--- Start Extracted records ---

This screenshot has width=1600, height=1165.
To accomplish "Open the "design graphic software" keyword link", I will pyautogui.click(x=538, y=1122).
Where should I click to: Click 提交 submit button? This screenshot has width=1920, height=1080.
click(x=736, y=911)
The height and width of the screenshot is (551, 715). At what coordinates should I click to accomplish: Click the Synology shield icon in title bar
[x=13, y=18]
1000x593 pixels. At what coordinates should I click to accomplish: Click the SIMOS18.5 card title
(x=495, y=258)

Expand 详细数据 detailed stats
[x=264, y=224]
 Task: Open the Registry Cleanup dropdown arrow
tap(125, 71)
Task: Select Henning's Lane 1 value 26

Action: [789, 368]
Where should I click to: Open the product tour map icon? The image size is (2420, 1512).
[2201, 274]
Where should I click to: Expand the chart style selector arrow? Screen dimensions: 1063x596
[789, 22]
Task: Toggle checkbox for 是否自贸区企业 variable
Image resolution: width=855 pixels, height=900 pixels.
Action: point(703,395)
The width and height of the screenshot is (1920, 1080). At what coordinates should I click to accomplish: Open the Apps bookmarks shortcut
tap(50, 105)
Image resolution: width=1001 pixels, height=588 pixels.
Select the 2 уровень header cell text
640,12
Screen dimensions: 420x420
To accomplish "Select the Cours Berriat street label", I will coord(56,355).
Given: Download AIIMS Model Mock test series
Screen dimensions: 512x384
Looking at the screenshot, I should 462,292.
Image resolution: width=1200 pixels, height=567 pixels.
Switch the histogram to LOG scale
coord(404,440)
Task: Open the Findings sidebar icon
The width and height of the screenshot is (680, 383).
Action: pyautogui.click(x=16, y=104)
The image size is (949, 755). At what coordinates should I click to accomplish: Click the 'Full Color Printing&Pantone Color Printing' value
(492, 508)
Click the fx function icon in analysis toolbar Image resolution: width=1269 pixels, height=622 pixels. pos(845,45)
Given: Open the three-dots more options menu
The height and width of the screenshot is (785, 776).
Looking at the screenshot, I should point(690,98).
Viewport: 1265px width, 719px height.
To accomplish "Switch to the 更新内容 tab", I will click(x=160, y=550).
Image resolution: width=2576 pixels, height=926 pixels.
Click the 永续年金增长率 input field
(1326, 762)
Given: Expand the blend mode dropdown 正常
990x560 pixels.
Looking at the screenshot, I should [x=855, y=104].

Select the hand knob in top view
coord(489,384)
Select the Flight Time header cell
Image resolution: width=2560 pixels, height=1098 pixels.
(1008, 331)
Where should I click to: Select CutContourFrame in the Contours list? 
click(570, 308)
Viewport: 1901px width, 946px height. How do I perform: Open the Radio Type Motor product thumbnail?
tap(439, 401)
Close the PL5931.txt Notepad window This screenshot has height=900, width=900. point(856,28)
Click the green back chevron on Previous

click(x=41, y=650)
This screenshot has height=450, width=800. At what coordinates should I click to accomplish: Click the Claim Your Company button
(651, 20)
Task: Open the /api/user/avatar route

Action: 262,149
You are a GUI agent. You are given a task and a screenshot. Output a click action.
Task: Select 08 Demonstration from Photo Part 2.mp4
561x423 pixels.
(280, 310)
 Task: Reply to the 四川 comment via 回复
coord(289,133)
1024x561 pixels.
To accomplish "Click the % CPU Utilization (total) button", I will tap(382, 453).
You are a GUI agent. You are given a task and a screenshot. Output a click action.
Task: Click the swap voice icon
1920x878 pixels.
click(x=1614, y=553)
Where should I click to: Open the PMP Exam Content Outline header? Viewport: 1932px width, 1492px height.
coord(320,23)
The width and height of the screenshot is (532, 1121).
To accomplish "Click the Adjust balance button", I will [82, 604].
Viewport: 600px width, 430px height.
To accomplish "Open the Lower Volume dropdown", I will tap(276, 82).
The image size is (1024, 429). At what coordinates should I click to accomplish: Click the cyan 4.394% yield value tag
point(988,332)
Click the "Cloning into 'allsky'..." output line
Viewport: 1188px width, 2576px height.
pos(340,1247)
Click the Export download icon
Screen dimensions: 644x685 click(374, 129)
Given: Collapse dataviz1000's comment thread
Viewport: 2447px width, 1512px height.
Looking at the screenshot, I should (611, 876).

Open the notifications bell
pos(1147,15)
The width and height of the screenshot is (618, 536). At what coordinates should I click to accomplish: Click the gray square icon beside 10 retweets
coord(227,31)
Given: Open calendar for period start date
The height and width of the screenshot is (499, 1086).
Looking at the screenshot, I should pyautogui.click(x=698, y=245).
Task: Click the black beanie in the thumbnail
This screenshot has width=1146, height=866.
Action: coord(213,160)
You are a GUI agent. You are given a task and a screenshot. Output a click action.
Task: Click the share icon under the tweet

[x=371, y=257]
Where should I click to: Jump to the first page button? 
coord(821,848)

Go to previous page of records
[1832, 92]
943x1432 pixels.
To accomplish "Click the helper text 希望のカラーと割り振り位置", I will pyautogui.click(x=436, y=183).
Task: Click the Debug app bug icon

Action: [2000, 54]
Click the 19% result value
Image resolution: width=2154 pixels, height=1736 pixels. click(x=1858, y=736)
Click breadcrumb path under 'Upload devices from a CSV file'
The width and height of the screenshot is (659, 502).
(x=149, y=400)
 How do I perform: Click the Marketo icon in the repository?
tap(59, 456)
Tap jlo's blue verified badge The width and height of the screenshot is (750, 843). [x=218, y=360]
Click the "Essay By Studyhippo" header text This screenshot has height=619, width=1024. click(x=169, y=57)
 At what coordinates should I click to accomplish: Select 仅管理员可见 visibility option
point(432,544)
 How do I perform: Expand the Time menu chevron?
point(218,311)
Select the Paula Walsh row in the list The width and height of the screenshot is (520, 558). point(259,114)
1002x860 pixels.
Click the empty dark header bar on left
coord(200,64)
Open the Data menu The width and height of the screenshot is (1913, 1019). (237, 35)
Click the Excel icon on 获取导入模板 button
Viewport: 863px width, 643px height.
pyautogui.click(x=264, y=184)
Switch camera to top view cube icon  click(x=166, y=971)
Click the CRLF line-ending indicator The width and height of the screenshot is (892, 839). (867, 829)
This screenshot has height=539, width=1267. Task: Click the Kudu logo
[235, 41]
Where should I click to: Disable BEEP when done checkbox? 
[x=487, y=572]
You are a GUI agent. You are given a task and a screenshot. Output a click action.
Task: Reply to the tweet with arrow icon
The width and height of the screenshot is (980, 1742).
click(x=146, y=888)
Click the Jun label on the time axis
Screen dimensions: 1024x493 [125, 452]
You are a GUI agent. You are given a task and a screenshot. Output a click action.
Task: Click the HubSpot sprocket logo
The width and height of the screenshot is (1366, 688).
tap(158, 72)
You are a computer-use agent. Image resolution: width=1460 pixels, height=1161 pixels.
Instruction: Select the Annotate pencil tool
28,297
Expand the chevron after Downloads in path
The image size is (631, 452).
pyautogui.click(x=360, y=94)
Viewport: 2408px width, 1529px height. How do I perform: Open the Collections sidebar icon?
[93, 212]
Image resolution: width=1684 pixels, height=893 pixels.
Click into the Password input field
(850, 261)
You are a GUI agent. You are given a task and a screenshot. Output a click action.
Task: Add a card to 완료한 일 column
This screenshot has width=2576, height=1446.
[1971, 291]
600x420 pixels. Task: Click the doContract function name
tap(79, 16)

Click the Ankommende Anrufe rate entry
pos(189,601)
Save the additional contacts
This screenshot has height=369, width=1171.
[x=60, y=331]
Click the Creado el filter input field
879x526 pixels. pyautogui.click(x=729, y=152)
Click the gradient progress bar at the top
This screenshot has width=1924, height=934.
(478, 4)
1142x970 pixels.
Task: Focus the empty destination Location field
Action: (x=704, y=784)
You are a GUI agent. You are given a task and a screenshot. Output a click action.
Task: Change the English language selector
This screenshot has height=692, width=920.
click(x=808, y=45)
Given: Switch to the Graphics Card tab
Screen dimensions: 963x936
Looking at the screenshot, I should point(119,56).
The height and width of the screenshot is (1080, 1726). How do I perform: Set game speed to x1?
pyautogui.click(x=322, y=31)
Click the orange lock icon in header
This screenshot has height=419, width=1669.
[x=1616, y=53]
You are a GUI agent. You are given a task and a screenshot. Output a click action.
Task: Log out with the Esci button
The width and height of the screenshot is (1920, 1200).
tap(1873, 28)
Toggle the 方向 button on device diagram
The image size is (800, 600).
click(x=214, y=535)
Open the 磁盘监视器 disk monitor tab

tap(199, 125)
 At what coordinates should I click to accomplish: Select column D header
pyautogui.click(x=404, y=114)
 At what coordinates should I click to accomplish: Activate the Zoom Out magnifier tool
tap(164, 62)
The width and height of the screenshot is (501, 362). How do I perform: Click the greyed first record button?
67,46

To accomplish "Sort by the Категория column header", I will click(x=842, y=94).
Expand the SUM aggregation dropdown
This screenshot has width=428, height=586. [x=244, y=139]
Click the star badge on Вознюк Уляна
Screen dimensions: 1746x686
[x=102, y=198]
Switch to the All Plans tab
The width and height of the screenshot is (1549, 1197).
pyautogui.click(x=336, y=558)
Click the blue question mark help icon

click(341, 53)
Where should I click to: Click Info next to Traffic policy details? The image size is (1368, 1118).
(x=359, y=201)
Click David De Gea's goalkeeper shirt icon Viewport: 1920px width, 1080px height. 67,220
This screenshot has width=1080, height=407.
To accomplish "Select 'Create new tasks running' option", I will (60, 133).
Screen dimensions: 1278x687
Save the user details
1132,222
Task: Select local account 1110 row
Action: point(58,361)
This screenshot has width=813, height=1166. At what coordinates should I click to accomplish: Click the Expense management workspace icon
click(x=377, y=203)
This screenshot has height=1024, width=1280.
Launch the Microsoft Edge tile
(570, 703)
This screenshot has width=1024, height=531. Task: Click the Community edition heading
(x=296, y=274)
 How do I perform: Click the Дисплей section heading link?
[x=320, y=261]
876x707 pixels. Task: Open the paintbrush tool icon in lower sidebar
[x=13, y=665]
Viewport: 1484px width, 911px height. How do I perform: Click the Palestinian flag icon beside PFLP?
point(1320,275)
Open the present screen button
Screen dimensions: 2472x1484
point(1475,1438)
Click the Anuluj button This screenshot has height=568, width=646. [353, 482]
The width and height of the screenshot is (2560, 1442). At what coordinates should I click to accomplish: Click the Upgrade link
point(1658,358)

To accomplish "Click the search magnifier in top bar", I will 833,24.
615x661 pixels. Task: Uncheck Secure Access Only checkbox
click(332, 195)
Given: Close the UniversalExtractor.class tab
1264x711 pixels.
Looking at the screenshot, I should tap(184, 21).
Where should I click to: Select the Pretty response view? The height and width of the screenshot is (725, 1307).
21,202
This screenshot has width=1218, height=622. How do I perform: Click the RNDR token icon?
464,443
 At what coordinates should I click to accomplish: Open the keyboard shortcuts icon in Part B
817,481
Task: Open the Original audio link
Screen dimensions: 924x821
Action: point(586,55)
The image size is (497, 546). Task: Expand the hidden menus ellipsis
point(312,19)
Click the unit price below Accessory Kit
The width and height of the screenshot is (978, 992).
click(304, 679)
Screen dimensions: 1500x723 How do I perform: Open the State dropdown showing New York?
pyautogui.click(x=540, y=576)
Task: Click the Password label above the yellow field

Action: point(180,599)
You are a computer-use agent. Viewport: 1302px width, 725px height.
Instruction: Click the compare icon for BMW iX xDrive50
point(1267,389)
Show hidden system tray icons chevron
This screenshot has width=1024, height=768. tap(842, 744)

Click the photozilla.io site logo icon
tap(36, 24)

--- End Extracted records ---

- What you are asked to do:
Copy the rows word for word, starting with the line that contains "Screen dimensions: 1500x723" and going on through the line that contains "point(1267,389)".

- Problem solution:
Screen dimensions: 1500x723 How do I perform: Open the State dropdown showing New York?
pyautogui.click(x=540, y=576)
Task: Click the Password label above the yellow field

Action: point(180,599)
You are a computer-use agent. Viewport: 1302px width, 725px height.
Instruction: Click the compare icon for BMW iX xDrive50
point(1267,389)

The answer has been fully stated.